Interface element rows:
* start *
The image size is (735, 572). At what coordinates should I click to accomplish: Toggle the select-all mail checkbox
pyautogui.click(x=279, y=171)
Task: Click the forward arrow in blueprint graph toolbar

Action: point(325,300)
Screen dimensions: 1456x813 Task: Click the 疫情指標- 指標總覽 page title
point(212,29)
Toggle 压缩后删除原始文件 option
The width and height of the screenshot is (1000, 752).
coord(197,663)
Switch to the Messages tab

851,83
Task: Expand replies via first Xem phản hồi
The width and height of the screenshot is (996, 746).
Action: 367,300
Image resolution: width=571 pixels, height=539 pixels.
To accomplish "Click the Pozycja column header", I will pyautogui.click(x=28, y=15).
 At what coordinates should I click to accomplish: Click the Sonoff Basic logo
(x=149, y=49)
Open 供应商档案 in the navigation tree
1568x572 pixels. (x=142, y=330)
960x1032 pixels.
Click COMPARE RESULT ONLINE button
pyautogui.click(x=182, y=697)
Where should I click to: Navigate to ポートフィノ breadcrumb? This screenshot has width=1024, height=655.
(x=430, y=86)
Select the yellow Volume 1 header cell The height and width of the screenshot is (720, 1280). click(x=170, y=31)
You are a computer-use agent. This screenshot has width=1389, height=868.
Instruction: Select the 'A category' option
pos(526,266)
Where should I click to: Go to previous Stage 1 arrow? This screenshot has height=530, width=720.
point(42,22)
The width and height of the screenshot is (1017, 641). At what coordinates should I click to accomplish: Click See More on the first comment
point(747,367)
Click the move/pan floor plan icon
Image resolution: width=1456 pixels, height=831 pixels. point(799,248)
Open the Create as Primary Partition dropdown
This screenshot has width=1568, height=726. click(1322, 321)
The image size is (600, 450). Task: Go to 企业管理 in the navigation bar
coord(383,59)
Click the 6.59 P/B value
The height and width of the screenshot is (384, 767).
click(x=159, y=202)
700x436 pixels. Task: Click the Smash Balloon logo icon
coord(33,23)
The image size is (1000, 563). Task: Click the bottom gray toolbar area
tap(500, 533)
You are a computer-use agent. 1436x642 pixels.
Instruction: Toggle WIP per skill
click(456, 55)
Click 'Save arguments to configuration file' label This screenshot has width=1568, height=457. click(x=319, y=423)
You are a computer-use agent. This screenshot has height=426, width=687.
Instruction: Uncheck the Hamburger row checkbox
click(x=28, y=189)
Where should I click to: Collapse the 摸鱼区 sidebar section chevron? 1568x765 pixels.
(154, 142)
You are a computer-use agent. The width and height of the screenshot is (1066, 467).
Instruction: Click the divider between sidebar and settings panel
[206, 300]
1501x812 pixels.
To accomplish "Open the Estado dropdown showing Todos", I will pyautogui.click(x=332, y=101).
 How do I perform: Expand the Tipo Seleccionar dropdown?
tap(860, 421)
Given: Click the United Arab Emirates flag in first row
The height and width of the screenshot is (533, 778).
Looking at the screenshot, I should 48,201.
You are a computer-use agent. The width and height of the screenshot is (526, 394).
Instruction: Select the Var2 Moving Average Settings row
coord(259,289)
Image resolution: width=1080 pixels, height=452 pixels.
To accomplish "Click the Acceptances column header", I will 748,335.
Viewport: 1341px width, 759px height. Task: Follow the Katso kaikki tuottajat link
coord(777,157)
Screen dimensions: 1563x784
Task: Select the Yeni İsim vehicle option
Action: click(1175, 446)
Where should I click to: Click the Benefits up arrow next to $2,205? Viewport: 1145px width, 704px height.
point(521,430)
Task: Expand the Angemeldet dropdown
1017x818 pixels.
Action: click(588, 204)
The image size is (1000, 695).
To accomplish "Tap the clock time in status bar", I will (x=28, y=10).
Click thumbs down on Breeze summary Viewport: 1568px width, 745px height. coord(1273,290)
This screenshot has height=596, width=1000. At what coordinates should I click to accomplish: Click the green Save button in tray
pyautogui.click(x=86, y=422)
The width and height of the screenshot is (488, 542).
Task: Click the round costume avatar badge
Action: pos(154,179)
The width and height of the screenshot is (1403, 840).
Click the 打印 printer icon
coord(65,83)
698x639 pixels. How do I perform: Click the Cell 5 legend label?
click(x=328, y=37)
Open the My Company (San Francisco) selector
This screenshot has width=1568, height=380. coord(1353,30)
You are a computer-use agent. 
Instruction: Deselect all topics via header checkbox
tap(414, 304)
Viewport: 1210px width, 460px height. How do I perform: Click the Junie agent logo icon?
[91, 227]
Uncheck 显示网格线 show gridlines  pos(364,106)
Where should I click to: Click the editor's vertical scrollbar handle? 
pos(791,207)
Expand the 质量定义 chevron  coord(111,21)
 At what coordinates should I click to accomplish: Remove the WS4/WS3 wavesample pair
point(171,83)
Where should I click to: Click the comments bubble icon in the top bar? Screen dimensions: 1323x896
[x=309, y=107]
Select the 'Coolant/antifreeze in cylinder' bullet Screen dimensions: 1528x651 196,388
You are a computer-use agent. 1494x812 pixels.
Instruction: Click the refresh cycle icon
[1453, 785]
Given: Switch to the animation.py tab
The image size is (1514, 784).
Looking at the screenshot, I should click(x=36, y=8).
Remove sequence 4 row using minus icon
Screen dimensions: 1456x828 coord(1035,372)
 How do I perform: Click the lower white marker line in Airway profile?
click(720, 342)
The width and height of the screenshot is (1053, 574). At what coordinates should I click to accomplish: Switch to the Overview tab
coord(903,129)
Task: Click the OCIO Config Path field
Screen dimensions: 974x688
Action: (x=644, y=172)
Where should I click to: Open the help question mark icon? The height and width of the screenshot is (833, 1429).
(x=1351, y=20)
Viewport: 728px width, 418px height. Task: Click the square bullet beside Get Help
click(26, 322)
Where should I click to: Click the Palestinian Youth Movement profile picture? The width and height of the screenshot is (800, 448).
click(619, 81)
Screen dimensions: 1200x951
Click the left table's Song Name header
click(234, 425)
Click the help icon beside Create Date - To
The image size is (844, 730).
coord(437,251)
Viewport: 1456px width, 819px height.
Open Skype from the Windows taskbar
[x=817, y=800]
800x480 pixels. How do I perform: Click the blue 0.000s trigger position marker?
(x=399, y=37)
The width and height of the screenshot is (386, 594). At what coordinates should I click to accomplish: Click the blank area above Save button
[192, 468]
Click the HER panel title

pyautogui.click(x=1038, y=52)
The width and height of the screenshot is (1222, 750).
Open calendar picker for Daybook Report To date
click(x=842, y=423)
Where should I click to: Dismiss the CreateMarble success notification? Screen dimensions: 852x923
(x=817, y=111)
* end *
Rewrite all of the rows above, switching every occurrence of "At what coordinates should I click to accomplish" to "Which coordinates should I click to accomplish" and leaving everything else unchanged.

* TASK RESULT *
The image size is (735, 572). Which coordinates should I click to accomplish: Toggle the select-all mail checkbox
pyautogui.click(x=279, y=171)
Task: Click the forward arrow in blueprint graph toolbar

Action: point(325,300)
Screen dimensions: 1456x813 Task: Click the 疫情指標- 指標總覽 page title
point(212,29)
Toggle 压缩后删除原始文件 option
The width and height of the screenshot is (1000, 752).
coord(197,663)
Switch to the Messages tab

851,83
Task: Expand replies via first Xem phản hồi
The width and height of the screenshot is (996, 746).
Action: 367,300
Image resolution: width=571 pixels, height=539 pixels.
To accomplish "Click the Pozycja column header", I will pyautogui.click(x=28, y=15).
 Which coordinates should I click to accomplish: Click the Sonoff Basic logo
(x=149, y=49)
Open 供应商档案 in the navigation tree
1568x572 pixels. (x=142, y=330)
960x1032 pixels.
Click COMPARE RESULT ONLINE button
pyautogui.click(x=182, y=697)
Where should I click to: Navigate to ポートフィノ breadcrumb? This screenshot has width=1024, height=655.
(x=430, y=86)
Select the yellow Volume 1 header cell The height and width of the screenshot is (720, 1280). click(x=170, y=31)
You are a computer-use agent. This screenshot has width=1389, height=868.
Instruction: Select the 'A category' option
pos(526,266)
Where should I click to: Go to previous Stage 1 arrow? This screenshot has height=530, width=720.
point(42,22)
The width and height of the screenshot is (1017, 641). Which coordinates should I click to accomplish: Click See More on the first comment
point(747,367)
Click the move/pan floor plan icon
Image resolution: width=1456 pixels, height=831 pixels. point(799,248)
Open the Create as Primary Partition dropdown
This screenshot has width=1568, height=726. click(1322, 321)
The image size is (600, 450). Task: Go to 企业管理 in the navigation bar
coord(383,59)
Click the 6.59 P/B value
The height and width of the screenshot is (384, 767).
click(x=159, y=202)
700x436 pixels. Task: Click the Smash Balloon logo icon
coord(33,23)
The image size is (1000, 563). Task: Click the bottom gray toolbar area
tap(500, 533)
You are a computer-use agent. 1436x642 pixels.
Instruction: Toggle WIP per skill
click(456, 55)
Click 'Save arguments to configuration file' label This screenshot has width=1568, height=457. click(x=319, y=423)
You are a computer-use agent. This screenshot has height=426, width=687.
Instruction: Uncheck the Hamburger row checkbox
click(x=28, y=189)
Where should I click to: Collapse the 摸鱼区 sidebar section chevron? 1568x765 pixels.
(154, 142)
You are a computer-use agent. The width and height of the screenshot is (1066, 467).
Instruction: Click the divider between sidebar and settings panel
[206, 300]
1501x812 pixels.
To accomplish "Open the Estado dropdown showing Todos", I will pyautogui.click(x=332, y=101).
 How do I perform: Expand the Tipo Seleccionar dropdown?
tap(860, 421)
Given: Click the United Arab Emirates flag in first row
The height and width of the screenshot is (533, 778).
Looking at the screenshot, I should 48,201.
You are a computer-use agent. The width and height of the screenshot is (526, 394).
Instruction: Select the Var2 Moving Average Settings row
coord(259,289)
Image resolution: width=1080 pixels, height=452 pixels.
To accomplish "Click the Acceptances column header", I will 748,335.
Viewport: 1341px width, 759px height. Task: Follow the Katso kaikki tuottajat link
coord(777,157)
Screen dimensions: 1563x784
Task: Select the Yeni İsim vehicle option
Action: click(1175, 446)
Where should I click to: Click the Benefits up arrow next to $2,205? Viewport: 1145px width, 704px height.
point(521,430)
Task: Expand the Angemeldet dropdown
1017x818 pixels.
Action: click(588, 204)
The image size is (1000, 695).
To accomplish "Tap the clock time in status bar", I will (x=28, y=10).
Click thumbs down on Breeze summary Viewport: 1568px width, 745px height. coord(1273,290)
This screenshot has height=596, width=1000. Which coordinates should I click to accomplish: Click the green Save button in tray
pyautogui.click(x=86, y=422)
The width and height of the screenshot is (488, 542).
Task: Click the round costume avatar badge
Action: pos(154,179)
The width and height of the screenshot is (1403, 840).
Click the 打印 printer icon
coord(65,83)
698x639 pixels. How do I perform: Click the Cell 5 legend label?
click(x=328, y=37)
Open the My Company (San Francisco) selector
This screenshot has width=1568, height=380. coord(1353,30)
You are a computer-use agent. 
Instruction: Deselect all topics via header checkbox
tap(414, 304)
Viewport: 1210px width, 460px height. How do I perform: Click the Junie agent logo icon?
[91, 227]
Uncheck 显示网格线 show gridlines  pos(364,106)
Where should I click to: Click the editor's vertical scrollbar handle? 
pos(791,207)
Expand the 质量定义 chevron  coord(111,21)
 Which coordinates should I click to accomplish: Remove the WS4/WS3 wavesample pair
point(171,83)
Where should I click to: Click the comments bubble icon in the top bar? Screen dimensions: 1323x896
[x=309, y=107]
Select the 'Coolant/antifreeze in cylinder' bullet Screen dimensions: 1528x651 196,388
You are a computer-use agent. 1494x812 pixels.
Instruction: Click the refresh cycle icon
[1453, 785]
Given: Switch to the animation.py tab
The image size is (1514, 784).
Looking at the screenshot, I should click(x=36, y=8).
Remove sequence 4 row using minus icon
Screen dimensions: 1456x828 coord(1035,372)
 How do I perform: Click the lower white marker line in Airway profile?
click(720, 342)
The width and height of the screenshot is (1053, 574). Which coordinates should I click to accomplish: Switch to the Overview tab
coord(903,129)
Task: Click the OCIO Config Path field
Screen dimensions: 974x688
Action: (x=644, y=172)
Where should I click to: Open the help question mark icon? The height and width of the screenshot is (833, 1429).
(x=1351, y=20)
Viewport: 728px width, 418px height. Task: Click the square bullet beside Get Help
click(26, 322)
Where should I click to: Click the Palestinian Youth Movement profile picture? The width and height of the screenshot is (800, 448).
click(619, 81)
Screen dimensions: 1200x951
Click the left table's Song Name header
click(234, 425)
Click the help icon beside Create Date - To
The image size is (844, 730).
coord(437,251)
Viewport: 1456px width, 819px height.
Open Skype from the Windows taskbar
[x=817, y=800]
800x480 pixels. How do I perform: Click the blue 0.000s trigger position marker?
(x=399, y=37)
The width and height of the screenshot is (386, 594). Which coordinates should I click to accomplish: Click the blank area above Save button
[192, 468]
Click the HER panel title

pyautogui.click(x=1038, y=52)
The width and height of the screenshot is (1222, 750).
Open calendar picker for Daybook Report To date
click(x=842, y=423)
Where should I click to: Dismiss the CreateMarble success notification? Screen dimensions: 852x923
(x=817, y=111)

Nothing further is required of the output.